§ **Problem to solve**
Give again, word for word, the lines below that run from the line with "Open the MPG B650 Carbon WiFi product image" through the line with "Click the down arrow next to -2,04%". Drop the pictures.

Top of Given information

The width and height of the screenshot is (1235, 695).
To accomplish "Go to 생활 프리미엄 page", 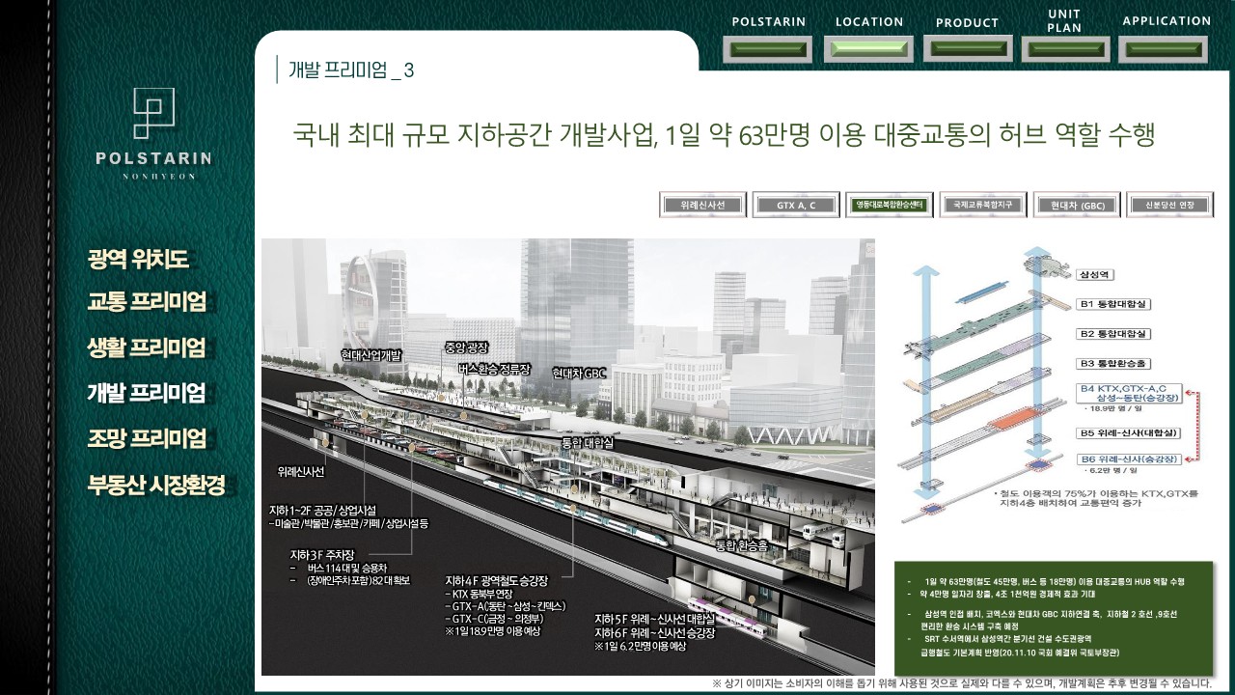I will (147, 348).
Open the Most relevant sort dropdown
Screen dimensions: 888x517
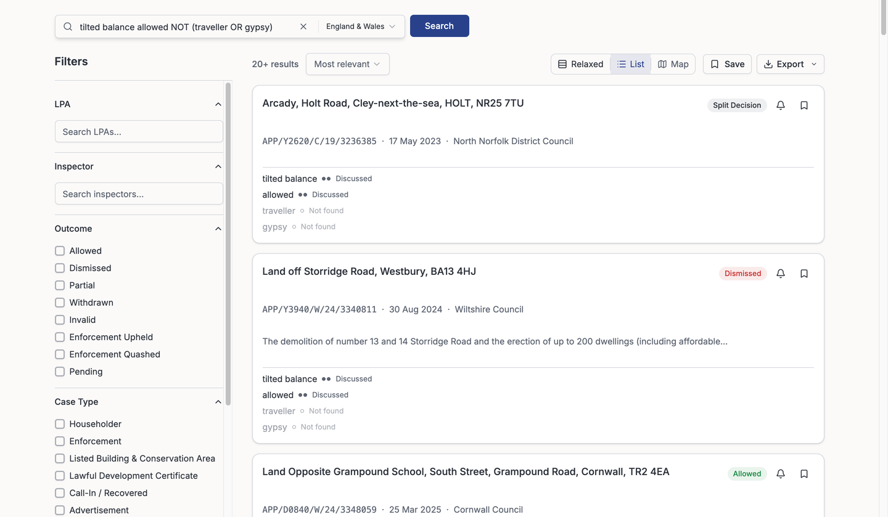(x=347, y=63)
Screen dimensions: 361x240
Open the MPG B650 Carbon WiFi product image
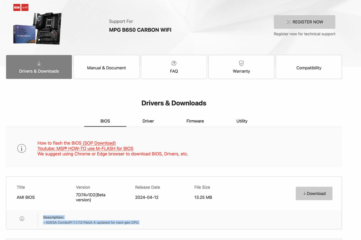(37, 28)
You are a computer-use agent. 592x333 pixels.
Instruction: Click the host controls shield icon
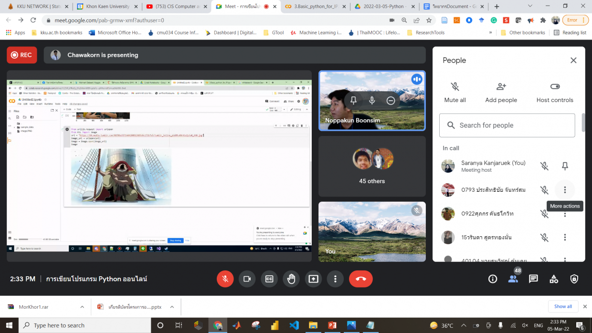click(x=574, y=279)
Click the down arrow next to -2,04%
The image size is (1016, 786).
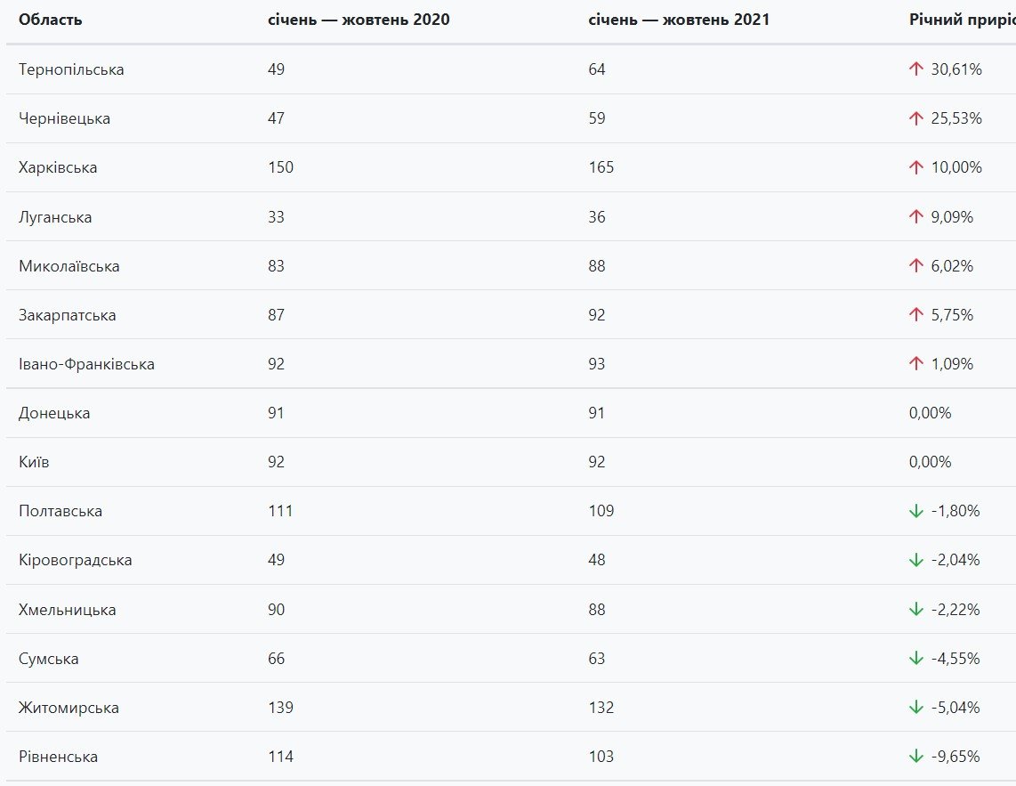pyautogui.click(x=916, y=560)
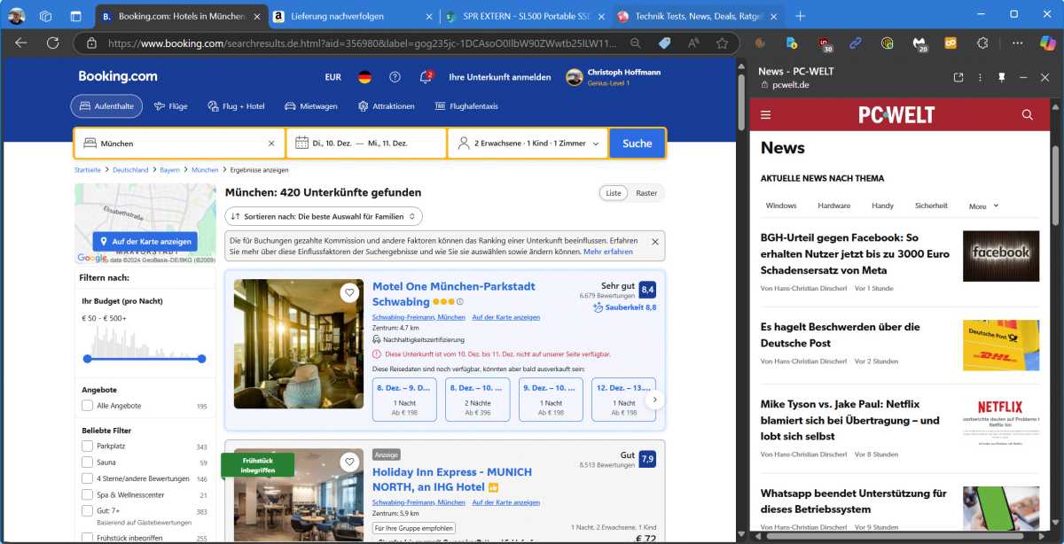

Bottom of Given information

§ **Output**
Open the MPG B650 Carbon WiFi product image
(37, 28)
You are a computer-use agent. 592x333 pixels.
Instruction: Click the host controls shield icon
click(x=574, y=279)
Click the down arrow next to -2,04%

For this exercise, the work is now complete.